Repeat after me…assume positive intent

So why do we find ourselves so prone to assume negative intent? One reason is that it takes so very little effort. It is much more convenient to shift the blame to someone else, rather than do the hard work to seek to understand or identify the real root causes of the issue. Blaming someone else’s intent also shifts the attention from us taking any personal responsibility we might have for the situation.

Have I done this?  Sure.  I can recall several occasions where I have attributed not getting a particular job, for example, because of x, y or z attributional factors – classism, sexism, racism, agism… anything other than the fact that I was probably underprepared for the interview, un-inspiring and unable to show how I would be able to bring my previous experiences to bear.  I confess it has sometimes taken me some time to get around to the fact that the person they did appoint was simply much better than me!  I rarely make that mistake anymore – nowadays I try to always look for my own flaws instead of trying to look for excuses in others. 

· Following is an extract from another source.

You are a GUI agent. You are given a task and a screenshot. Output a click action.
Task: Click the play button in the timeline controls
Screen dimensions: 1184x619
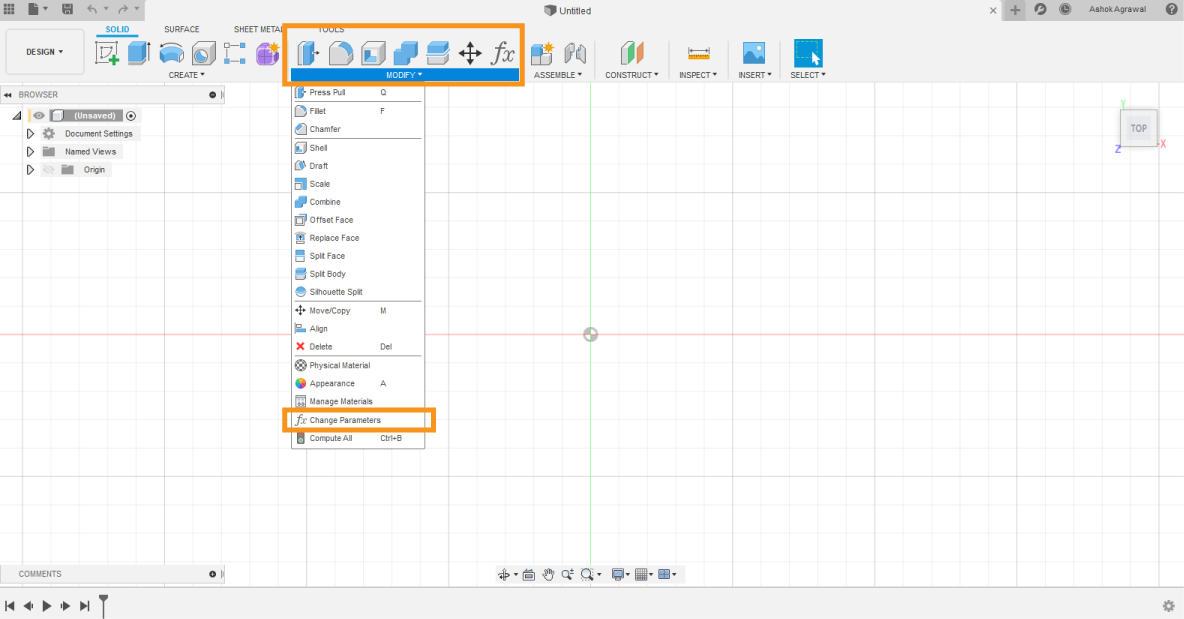(x=46, y=605)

Repeat after me…assume positive intent

Assuming positive intent is sometimes perceived as naive, weak and idealistic. As Putin was sending Russian troops to the border of Ukraine, was I really assuming positive intent? Not at all. Honestly, I was not sure what was going on and I was still hoping for some form of a diplomatic solution. However, I did intentionally try to place an assume positive intent lens over the situation. Did it change my view that Putin was well-intended? No. But it did force me to be more curious about the whole emergency. What is the history? What are the geopolitical issues? Economics? Who are the actors? Who controls the media? What has brought Putin to this point? Are the Russian people supporting Putin? What do the Russian people think about invading Ukraine? And so on and on.

How does this help? I think that my intentionality around assumed positive intent has helped me achieve a sharper perspective on the Russian invasion than I might have had. I don’t think it makes me naive or idealistic. Rather, I am hoping that it is helping me understand what is going on: to support me to be both dispassionate and compassionate in ways that I may not have done if I just assumed negative intent.

What cannot be avoided, however, is the certainty that the Russian invasion of Ukraine is an absolute tragedy. Putin has been caught with his hand in the cookie jar and he can’t be allowed to brush the crumbs away and hope no one has noticed.

Repeat after me…assume positive intent

Assuming positive intent is incredibly difficult to do. When we get hurt by others or see people like Putin in action, we can not help but see the worst in others. Perhaps that’s something we ought to fight too?

One reply on “Assuming positive intent”

Thank as aye Damian for a great post! This has come into sharp focus for me recently as I set cover for absent staff and when I get calls in the morning from colleagues who offer “apologies for the inconvenience” because they can’t come to work for myriad reasons. Chris – assume positive intent! I have to keep reminding myself.